## Problems to work on
(1) Can you write out the Cameroon article word for word, everything from "French President Emmanuel" down to "often-bloody colonial history."?
(2) Will you carry on the article about France's colonial war in Cameroon from its final sentence?

## Text section
============================================================

French President Emmanuel Macron (L) welcomes Cameroon’s President Paul Biya and his wife, Chantal Biya, in south-eastern France, on August 15, 2024. CHRISTOPHE SIMON / AFP
France waged a “war” in Cameroon marked by “repressive violence” during and after the African country’s decolonisation in the late 1950s, President Emmanuel Macron acknowledged, in a letter published on Tuesday, August 12. The letter, sent to his Cameroonian counterpart last month, is the latest example of France’s efforts under Macron to come to terms with its often-bloody colonial history.
Read more (from 2023) Subscribers only ‘The colonial issue is the last taboo of France’s 19th and 20th century history’
The admission follows an official report, published by a historical commission in January, which said that France implemented mass forced displacement, pushed hundreds of thousands of Cameroonians into internment camps and supported brutal militias to quash the central African country’s push for sovereignty. The historical commission examined France’s role in the years both leading up to and after Cameroon gained independence from France on January 1, 1960.
“The historians of the commission made it very clear that there was a war in Cameroon, during which the colonial authorities and the French army carried out repressive violence of several kinds (…) that continued after 1960,” Macron said in the letter to Cameroonian President Paul Biya, published by the French presidency. “It is incumbent on me today to accept France’s role and responsibility in these events,” he said.

============================================================

## Extracted data

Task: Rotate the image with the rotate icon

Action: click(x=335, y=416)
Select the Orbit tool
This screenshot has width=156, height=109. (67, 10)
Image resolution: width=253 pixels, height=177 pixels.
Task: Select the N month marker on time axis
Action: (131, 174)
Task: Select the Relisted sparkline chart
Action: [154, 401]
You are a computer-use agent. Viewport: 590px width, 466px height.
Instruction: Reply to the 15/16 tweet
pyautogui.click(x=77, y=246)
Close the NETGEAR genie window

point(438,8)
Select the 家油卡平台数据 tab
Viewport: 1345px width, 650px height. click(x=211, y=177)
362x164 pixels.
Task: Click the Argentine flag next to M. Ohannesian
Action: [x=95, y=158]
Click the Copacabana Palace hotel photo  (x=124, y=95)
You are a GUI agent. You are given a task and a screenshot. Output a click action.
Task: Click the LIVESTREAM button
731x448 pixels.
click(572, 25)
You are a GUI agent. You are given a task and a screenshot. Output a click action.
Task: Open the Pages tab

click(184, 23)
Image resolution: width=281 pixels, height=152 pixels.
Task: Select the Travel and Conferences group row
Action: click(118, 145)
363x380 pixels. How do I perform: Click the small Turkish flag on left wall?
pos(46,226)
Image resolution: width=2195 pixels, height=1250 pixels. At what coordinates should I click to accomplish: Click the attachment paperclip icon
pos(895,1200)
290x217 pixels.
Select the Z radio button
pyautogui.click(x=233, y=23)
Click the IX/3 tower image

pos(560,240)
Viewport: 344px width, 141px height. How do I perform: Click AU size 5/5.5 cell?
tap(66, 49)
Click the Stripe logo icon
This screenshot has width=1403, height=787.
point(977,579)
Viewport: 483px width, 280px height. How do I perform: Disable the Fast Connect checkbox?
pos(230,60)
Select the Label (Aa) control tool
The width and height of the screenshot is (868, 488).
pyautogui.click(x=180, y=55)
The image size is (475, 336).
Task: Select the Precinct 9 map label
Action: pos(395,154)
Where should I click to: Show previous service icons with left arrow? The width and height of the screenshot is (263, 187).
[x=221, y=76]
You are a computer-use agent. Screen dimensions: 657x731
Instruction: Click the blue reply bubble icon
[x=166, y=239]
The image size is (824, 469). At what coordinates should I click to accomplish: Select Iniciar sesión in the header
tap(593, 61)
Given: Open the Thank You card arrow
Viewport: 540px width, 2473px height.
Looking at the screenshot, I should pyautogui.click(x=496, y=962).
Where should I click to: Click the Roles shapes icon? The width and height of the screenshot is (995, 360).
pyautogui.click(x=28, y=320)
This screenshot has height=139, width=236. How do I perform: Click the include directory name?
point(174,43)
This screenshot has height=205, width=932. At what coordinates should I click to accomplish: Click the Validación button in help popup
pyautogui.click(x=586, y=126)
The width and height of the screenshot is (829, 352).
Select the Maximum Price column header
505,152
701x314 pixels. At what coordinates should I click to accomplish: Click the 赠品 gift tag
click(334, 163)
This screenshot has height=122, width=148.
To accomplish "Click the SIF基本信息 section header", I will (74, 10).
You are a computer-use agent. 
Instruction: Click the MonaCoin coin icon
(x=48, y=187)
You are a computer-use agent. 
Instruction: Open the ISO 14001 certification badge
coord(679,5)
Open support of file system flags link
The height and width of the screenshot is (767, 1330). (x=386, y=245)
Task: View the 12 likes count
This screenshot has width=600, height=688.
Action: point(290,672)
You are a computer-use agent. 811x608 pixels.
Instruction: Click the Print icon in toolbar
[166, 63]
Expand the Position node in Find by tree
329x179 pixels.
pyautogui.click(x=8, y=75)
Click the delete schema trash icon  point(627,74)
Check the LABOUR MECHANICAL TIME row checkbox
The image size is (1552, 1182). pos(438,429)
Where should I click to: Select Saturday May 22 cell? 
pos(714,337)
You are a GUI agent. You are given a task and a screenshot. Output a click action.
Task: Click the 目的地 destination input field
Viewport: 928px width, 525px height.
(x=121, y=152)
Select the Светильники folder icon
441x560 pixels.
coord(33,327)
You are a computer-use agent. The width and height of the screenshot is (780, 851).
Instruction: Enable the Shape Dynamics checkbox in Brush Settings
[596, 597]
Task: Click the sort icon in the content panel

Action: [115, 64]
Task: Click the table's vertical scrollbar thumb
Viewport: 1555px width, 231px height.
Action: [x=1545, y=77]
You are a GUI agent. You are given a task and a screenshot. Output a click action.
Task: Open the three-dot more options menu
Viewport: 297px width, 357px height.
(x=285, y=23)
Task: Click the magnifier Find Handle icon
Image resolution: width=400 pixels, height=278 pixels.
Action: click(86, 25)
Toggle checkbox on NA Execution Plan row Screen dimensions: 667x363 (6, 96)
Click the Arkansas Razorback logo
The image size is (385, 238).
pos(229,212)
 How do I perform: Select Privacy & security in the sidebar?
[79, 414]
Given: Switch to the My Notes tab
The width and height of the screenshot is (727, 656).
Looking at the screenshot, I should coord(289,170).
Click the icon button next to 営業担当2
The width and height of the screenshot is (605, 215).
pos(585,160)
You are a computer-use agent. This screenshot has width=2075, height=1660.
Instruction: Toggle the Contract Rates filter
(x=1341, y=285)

============================================================

## Responses in order
(1)
French President Emmanuel Macron (L) welcomes Cameroon’s President Paul Biya and his wife, Chantal Biya, in south-eastern France, on August 15, 2024. CHRISTOPHE SIMON / AFP
France waged a “war” in Cameroon marked by “repressive violence” during and after the African country’s decolonisation in the late 1950s, President Emmanuel Macron acknowledged, in a letter published on Tuesday, August 12. The letter, sent to his Cameroonian counterpart last month, is the latest example of France’s efforts under Macron to come to terms with its often-bloody colonial history.

(2)
A bilateral ‘working group’
Macron announced the creation of the commission during a 2022 trip to the Cameroonian capital, Yaounde. Composed of both French and Cameroonian historians, the 14-person committee looked into France’s role in the country between 1945 and 1971, based on declassified archives, eyewitness accounts and field surveys.
Macron said that France would facilitate access to its archives so that researchers could build on the commission’s findings. He also suggested the creation of a bilateral “working group” to help monitor progress in ongoing research and education.
‘Tens of thousands of lives’
Most of Cameroon came under French rule in 1918 after the defeat of its previous colonial ruler, Germany, during World War I. Yet a brutal conflict unfolded when the country began pushing for its independence following World War II, a move France repressed violently, according to the report’s findings. Between 1956 and 1961, France’s fight against Cameroonian independence claimed “tens of thousands of lives” and left hundreds of thousands displaced, the historians said.
Read more (from 2022) Subscribers only ‘Emmanuel Macron must, on behalf of France, recognize the war in Cameroon’
For many in France, the war in Cameroon went unnoticed because it mainly involved troops from colonies in Africa and was overshadowed by the French fight in Algeria’s 1954-1962 war of independence.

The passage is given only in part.